European Space Agency's IXV Project Makes Progress for 2014 Suborbital Test Flight

Europe's IXV Intermediate eXperimental Vehicle is completing a series of descent and landing tests, including a full-scale splashdown planned for early next year, allowing the mission to move ahead towards launch in 2014.
The ambition for a spacecraft to return autonomously from low orbit is a cornerstone for a wide range of space applications, including space transportation, exploration and robotic servicing of space infrastructure.
More manoeuvrable and able to make precise landings, it is the 'intermediate' element of Europe's path to future developments with limited risks. Launched into a suborbital trajectory on ESA's small Vega rocket from Europe's Spaceport in French Guiana, the vehicle will return to Earth as though from a low-orbit mission.

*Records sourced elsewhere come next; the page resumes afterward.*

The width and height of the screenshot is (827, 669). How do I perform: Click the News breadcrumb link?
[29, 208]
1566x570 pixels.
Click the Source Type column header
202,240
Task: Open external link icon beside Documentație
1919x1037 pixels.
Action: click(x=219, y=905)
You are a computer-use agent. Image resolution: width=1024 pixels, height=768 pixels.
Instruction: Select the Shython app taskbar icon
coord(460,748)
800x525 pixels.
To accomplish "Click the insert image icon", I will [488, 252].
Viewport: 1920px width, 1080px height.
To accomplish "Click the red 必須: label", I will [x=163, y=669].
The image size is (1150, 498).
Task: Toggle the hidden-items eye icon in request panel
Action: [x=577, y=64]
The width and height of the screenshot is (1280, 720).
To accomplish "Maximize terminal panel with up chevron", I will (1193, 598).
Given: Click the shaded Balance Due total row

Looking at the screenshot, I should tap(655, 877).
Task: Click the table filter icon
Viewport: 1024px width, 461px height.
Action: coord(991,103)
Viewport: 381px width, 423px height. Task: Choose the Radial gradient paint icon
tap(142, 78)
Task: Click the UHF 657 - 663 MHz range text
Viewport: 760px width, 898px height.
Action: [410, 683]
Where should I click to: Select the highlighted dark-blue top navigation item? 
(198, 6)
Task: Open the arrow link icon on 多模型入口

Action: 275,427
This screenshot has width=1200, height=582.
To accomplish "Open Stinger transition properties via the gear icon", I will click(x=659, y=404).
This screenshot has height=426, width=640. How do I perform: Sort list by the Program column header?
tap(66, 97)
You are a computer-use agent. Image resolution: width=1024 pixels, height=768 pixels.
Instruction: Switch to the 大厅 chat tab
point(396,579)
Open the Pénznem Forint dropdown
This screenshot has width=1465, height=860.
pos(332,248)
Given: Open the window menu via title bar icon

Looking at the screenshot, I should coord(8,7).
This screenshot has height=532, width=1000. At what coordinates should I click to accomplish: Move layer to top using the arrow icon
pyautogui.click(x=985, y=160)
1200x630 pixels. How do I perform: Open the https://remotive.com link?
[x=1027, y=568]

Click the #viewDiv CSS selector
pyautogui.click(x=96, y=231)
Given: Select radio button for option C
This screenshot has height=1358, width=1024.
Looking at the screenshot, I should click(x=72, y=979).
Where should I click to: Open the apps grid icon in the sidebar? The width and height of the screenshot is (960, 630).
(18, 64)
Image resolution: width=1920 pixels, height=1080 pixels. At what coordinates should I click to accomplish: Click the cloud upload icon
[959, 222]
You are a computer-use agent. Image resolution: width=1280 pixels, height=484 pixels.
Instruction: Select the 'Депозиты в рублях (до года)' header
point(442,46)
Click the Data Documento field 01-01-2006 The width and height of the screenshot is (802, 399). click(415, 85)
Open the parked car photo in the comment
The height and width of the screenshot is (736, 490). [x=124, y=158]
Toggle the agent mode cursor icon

For the first time, it will test and qualify European critical reentry technologies in hypersonic flight, a requirement for all future applications that include a return from orbit. The experimental nature of the mission means that the vehicle's trajectory is designed to avoid inhabited regions -- it will fly the experimental hypersonic phase over the Pacific Ocean, descend by parachute and land in the ocean to await recovery and analysis.
The descent and landing are key because they will allow the recovery of the vehicle and its precious recorded data for inspection, and serve as a backup in the event of a telemetry failure with ground stations. Multiple failures during these phases in past national and international test flights have prompted ESA to ensure the recovery of the vehicle and data by using a robust design and rigorous verification.
Specific tests at system and subsystems level have been added to the standard qualification approach, including splashdown attitude verification tests in Rome, Italy, at the INSEAN research institute, a parachute subsystem qualification test at the US Yuma Proving Ground, and a descent and landing system test in Sardinia, Italy, at Poligono Interforze Salto di Quirra (PISQ).

The parachute qualification test was completed in June 2012, verifying the behaviour of the complex subsystem, including its multiple stages. A second prototype integrating the subsystem was dropped from a plane at an altitude of 5.7 km and landed safely in the Arizona desert. Attitude verification tests during splashdown were concluded in September 2011 with a prototype. They verified several vehicle splashdown scenarios at different angles, ranging from --35° to +71°, and wind conditions, in longitudinal and lateral directions. This has revealed the ideal water impact angle to minimise loads and preserve the vehicle's structure to be +35°.